J'ignore tes recommandations et les sorts en retour (ceux de ta puissante et éternelle reine en décomposition) en publiant cette histoire personnelle, qui ne le sera plus.
Ceux qui lieront seront comme moi transportés, envoutés, seul ton unique talent jaillira, éclipsant tout mon ressenti.
Je suis bien entendu jaloux de toute cette magie qui me saute à la gueule et se fond en moi.
Et pire...
Comme un voyeur qui a vu la scène la plus fantasmagorique, même au delà son imagination, de sa créativité, je me suis retourné sur moi et le vertige m'a aspiré puis fait sombrer dans mon vide sans fin.
En fin de chute, je me suis éclaté sur l'horrible désir de n'être maintenant que le témoin de ta légende.
Moi en ombre, en retrait, au mieux le charognard de tes festins orgasmiques, si tu veux bien me nourrir un peu.
Si un jour, toi tu mourais, je pourrais continuer à vivre seulement en ton apôtre et raconter ton odyssée.
Je ne suis pas de ceux qui rêve d'être jetés à l'abattage, mais que ta volonté soit faite, envoie Coblan et ses sbires assouvir leur sauvagerie sexuelle sur moi, en moi, se serait comme un don de dieu puisque ta volonté.
Puisque c'est tout ce que tu m'offres en réalité, cette réalité que les gens de ma génération ont tant besoin de modéliser.
Je le répète, c'est tout ce que tu m'offres.
Un soir tu as fait cinq violents allers et retours dans mon cul, un autre jour, un câlin pour évaluer ma rancoeur bien volatile et quoi d'autre ?
Tu n'as de cesse de m'emmener dans ta nostalgie, si féérique puis ensorcelée soit-elle, j'ai souvent la sensation du deuil immense que tu n'arrives pas à faire.
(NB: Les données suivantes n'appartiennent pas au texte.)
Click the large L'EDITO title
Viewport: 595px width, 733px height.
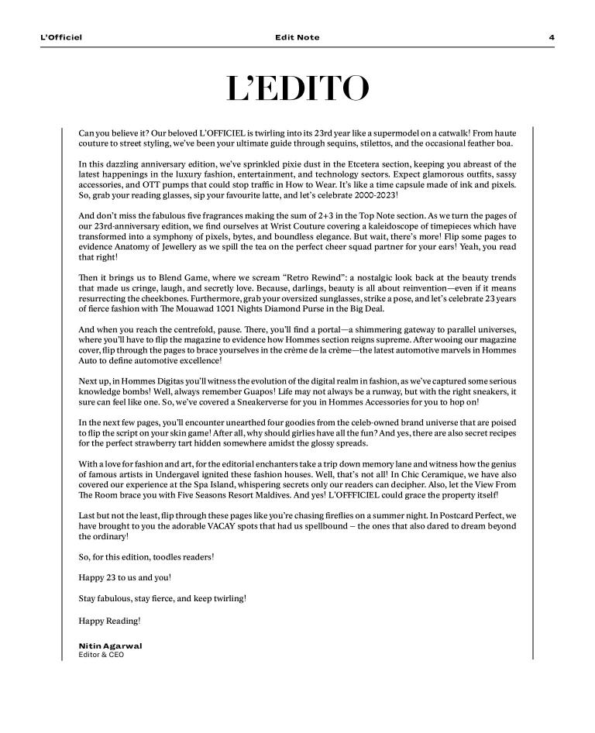click(298, 90)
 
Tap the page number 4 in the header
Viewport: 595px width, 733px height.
click(551, 37)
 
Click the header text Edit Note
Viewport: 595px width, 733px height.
click(297, 37)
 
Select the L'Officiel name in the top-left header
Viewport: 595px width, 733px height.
click(61, 37)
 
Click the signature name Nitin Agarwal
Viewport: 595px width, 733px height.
click(110, 645)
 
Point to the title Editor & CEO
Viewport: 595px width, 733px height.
click(101, 655)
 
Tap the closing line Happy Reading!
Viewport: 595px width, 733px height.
click(109, 621)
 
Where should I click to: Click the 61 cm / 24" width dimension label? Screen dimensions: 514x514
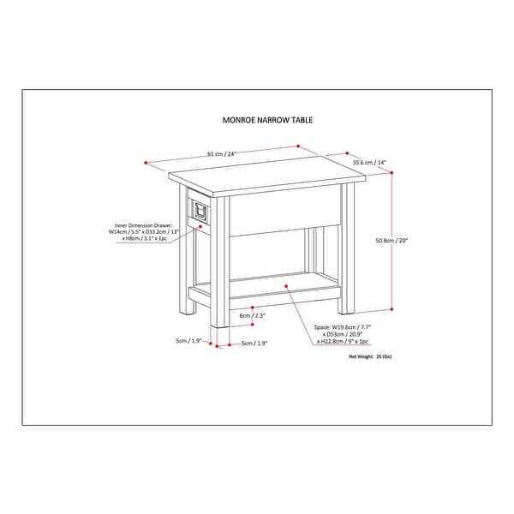(x=221, y=154)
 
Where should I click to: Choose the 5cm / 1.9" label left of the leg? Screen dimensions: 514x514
(x=188, y=340)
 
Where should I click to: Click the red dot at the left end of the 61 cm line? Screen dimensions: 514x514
(x=147, y=161)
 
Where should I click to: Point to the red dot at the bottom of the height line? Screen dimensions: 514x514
(x=392, y=308)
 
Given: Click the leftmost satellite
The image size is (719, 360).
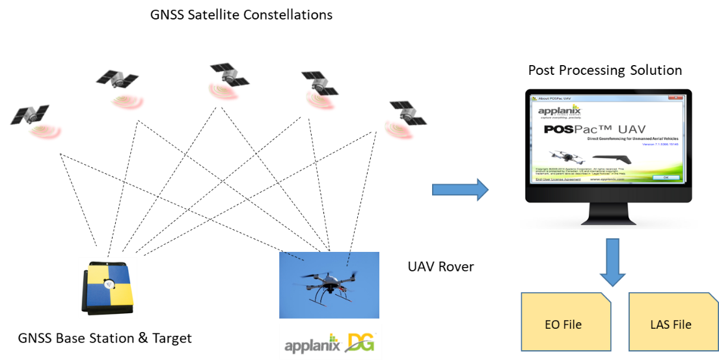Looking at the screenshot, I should [x=29, y=114].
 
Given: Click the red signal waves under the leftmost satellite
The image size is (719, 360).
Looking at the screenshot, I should [x=45, y=132].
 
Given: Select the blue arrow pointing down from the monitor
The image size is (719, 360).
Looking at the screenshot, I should [x=612, y=262].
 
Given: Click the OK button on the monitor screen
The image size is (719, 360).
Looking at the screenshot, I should [x=666, y=177].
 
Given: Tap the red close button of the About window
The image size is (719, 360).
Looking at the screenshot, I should [x=679, y=98].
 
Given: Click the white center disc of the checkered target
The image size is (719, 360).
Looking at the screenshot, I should [x=109, y=284].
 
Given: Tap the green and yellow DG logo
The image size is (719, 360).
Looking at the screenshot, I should [x=360, y=342].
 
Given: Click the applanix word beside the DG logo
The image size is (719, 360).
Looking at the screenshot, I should [x=312, y=343].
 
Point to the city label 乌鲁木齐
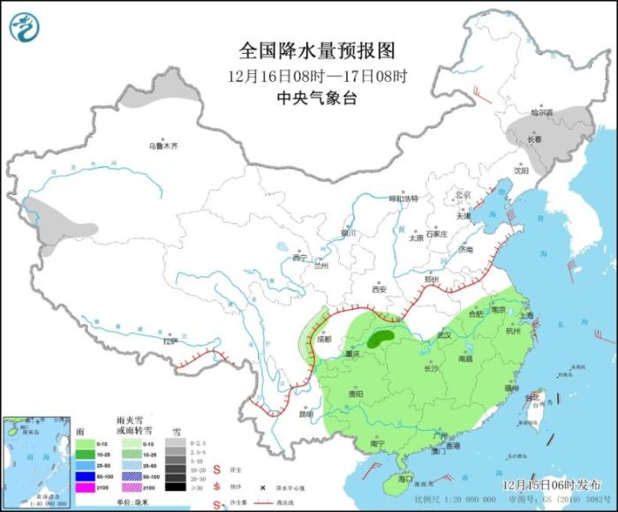[162, 146]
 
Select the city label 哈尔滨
[540, 113]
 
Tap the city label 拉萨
[170, 341]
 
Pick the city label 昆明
[305, 413]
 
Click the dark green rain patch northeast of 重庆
[382, 336]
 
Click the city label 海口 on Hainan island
[405, 478]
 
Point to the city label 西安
[379, 289]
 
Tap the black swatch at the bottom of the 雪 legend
[174, 486]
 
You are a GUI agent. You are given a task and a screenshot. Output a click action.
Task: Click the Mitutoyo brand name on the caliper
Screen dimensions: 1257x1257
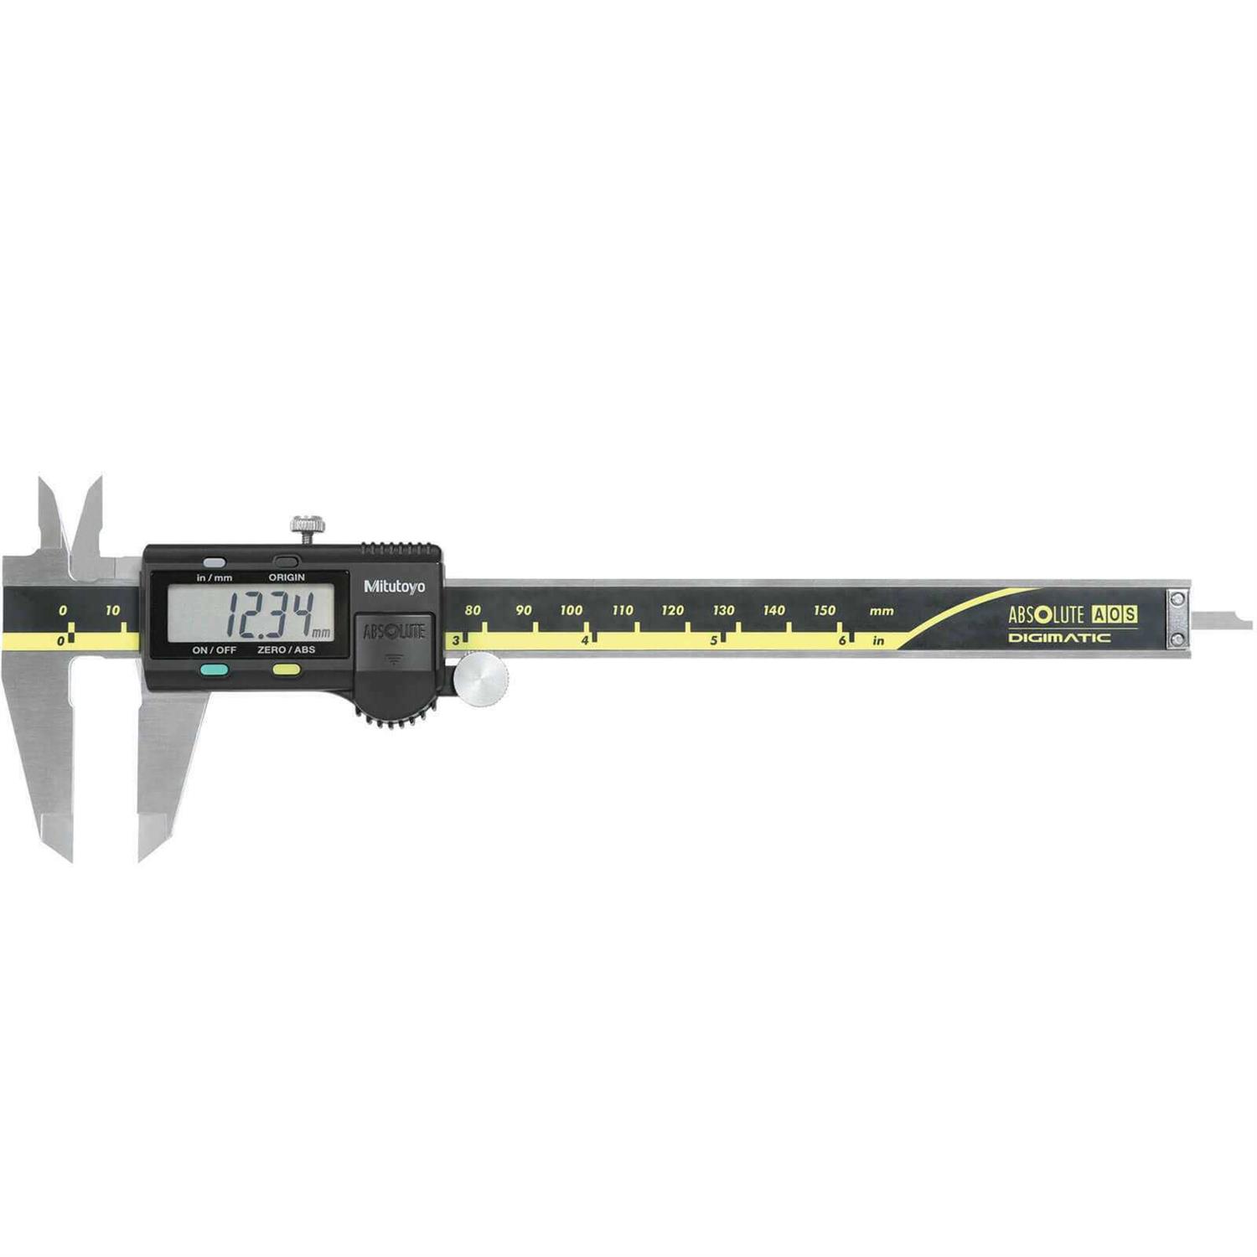394,587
C'est ton fardeau et tu me le fais porter.
Même si je le voulais, je ne pourrais pas te rejoindre dans tes vies ancestrales et te sauver.
Dans le présent, je te contemple, tu m'observes, je tombe dans chaque piège que tu as posé entre nous.
Je dois m'en libérer seul, vite, sans intelligence, juste par instinct tellement l'animal souffre d'être capturé dans tes dispositifs de torture.
Je souffle sur ma plaie. Mon souffle de vie est plus fort que ceux du vent bleu.
Je vais partir.
Pour moi, pour toi aussi... car ma soumission, ma béatitude, mon admiration passive et paralysante me rendrait complice de ce malheur qui t'enferme dans le passé.
Je pars, mais je ne t'abandonne pas, je ne peux pas.
Raconte-moi tes voyages initiatiques, ta passion dévorante, la perte du tout. Pourquoi des grilles infranchissables se sont érigées et t'enferment dans ce deuil ?
Plus terre à terre : Je prends ton cabot alcoolique avec moi, j'ai grave envie de baiser (c'est sans rapport), j'ai laissé la corde qui me servait de ceinture pour que tu puisses te pendre si tu décidais de m'oublier, vivre serait trop incohérent.
À bientôt, noir sur blanc dans tes nuances.